19 Ocak sevgili Hrant Dink'in katledilmesinin 1. yıl dönümüydü. Birçok etkinlik planlanmıştı. Sanırım en önemlisi de Agos Gazetesi'nin önündeki basın açıklamasıydı.
İstanbul'da olmadığım için orada değildim. Ama tüm iletişim yollarım açık ve İstanbul'daki açıklamaya katılanların ne kadar olduğunu, nasıl bir etkinlik gerçekleştiğini öğrenmeye çalışıyordum.

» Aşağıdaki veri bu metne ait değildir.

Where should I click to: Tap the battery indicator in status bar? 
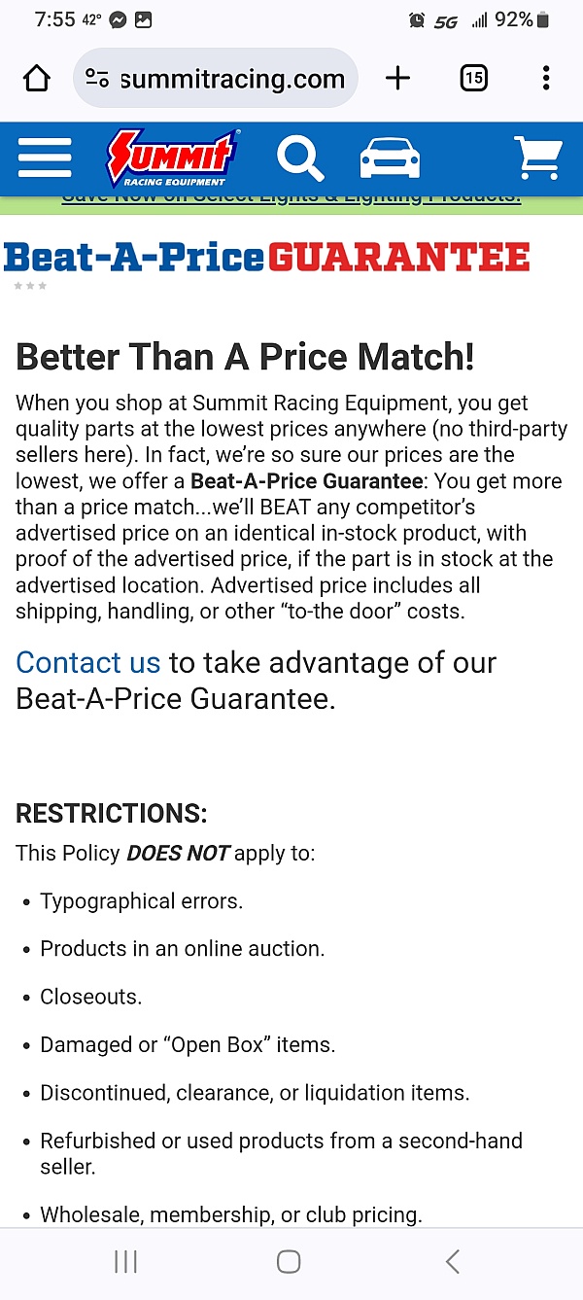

Birden aklıma geldi ve "acaba basın bu işe ne kadar verdi" diye düşündüm. Kendi sitemde de bulunan bağlantıyı açarak gazetelerin birinci sayfalarını "fotoğraf" formatında izleyiciye sunan siteden tüm gazetelerin birinci sayfalarına baktım.
Gazetelerin birinci sayfaları onların vitrinidir. O vitrin bir yandan gazetenin o günkü nüshasının içini gösterir ama aslında o gazetenin içini, yüreğini, aklını, dünyaya yaşama nasıl baktığını gösterir. Gazeteler olayları duyurur ama yorumlarını da sürekli olarak ortaya koyar. Çünkü gazetecilikte "haber görev, yorum hak"tır. Yorumu ise hem "yazarak" hem de "yazmayarak" yapar gazeteler, gazeteciler.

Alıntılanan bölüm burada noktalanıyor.